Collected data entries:
---------------

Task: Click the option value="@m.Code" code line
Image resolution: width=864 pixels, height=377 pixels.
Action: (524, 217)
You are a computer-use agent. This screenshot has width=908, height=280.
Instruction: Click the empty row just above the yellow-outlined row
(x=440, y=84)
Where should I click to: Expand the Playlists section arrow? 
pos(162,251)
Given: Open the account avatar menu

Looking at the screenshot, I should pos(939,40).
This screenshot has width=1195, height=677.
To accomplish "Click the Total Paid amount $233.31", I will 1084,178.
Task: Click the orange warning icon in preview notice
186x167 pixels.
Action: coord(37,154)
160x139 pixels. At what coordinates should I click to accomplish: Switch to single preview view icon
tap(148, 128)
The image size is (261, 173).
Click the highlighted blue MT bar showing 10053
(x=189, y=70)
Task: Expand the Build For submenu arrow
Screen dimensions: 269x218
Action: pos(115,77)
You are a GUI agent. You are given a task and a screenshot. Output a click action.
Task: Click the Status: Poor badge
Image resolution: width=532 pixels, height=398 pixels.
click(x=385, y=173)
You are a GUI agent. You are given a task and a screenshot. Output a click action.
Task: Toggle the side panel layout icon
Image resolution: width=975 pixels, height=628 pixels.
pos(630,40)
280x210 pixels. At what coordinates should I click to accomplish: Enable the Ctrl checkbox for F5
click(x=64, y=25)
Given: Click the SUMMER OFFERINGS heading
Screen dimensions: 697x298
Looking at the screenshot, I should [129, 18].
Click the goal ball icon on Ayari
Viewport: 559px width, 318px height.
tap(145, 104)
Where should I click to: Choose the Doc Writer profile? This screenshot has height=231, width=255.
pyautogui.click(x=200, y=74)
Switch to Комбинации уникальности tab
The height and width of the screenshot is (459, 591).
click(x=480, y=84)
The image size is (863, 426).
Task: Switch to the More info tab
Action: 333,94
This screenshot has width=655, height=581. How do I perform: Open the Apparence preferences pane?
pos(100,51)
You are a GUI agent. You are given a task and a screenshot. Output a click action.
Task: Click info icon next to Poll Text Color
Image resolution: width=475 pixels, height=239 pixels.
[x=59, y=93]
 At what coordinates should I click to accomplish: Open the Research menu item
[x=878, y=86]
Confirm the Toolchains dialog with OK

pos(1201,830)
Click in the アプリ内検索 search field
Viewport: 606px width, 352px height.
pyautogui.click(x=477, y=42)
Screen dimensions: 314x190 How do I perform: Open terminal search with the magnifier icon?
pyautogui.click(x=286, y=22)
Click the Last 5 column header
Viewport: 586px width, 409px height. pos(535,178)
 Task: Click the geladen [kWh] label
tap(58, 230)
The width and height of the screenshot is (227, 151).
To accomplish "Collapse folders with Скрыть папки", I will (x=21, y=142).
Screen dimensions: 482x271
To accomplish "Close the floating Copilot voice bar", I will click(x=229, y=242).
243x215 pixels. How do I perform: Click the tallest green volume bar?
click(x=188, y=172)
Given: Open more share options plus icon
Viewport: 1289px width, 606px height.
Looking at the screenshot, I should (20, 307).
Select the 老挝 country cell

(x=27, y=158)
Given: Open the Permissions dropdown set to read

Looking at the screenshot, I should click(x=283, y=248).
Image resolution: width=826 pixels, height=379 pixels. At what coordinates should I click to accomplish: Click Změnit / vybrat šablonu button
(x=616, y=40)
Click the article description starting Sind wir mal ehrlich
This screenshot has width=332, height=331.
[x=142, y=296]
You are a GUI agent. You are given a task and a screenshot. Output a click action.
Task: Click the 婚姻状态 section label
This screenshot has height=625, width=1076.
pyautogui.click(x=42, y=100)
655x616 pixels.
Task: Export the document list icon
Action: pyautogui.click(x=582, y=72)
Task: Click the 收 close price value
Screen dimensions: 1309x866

---------------

What the task requires: Take the line above containing "Given: Open the account avatar menu", the line containing "Given: Click the SUMMER OFFERINGS heading", and all lines in between, and copy them exactly without anything else.

Result of the task:
Given: Open the account avatar menu

Looking at the screenshot, I should pos(939,40).
This screenshot has width=1195, height=677.
To accomplish "Click the Total Paid amount $233.31", I will 1084,178.
Task: Click the orange warning icon in preview notice
186x167 pixels.
Action: coord(37,154)
160x139 pixels. At what coordinates should I click to accomplish: Switch to single preview view icon
tap(148, 128)
The image size is (261, 173).
Click the highlighted blue MT bar showing 10053
(x=189, y=70)
Task: Expand the Build For submenu arrow
Screen dimensions: 269x218
Action: pos(115,77)
You are a GUI agent. You are given a task and a screenshot. Output a click action.
Task: Click the Status: Poor badge
Image resolution: width=532 pixels, height=398 pixels.
click(x=385, y=173)
You are a GUI agent. You are given a task and a screenshot. Output a click action.
Task: Toggle the side panel layout icon
Image resolution: width=975 pixels, height=628 pixels.
pos(630,40)
280x210 pixels. At what coordinates should I click to accomplish: Enable the Ctrl checkbox for F5
click(x=64, y=25)
Given: Click the SUMMER OFFERINGS heading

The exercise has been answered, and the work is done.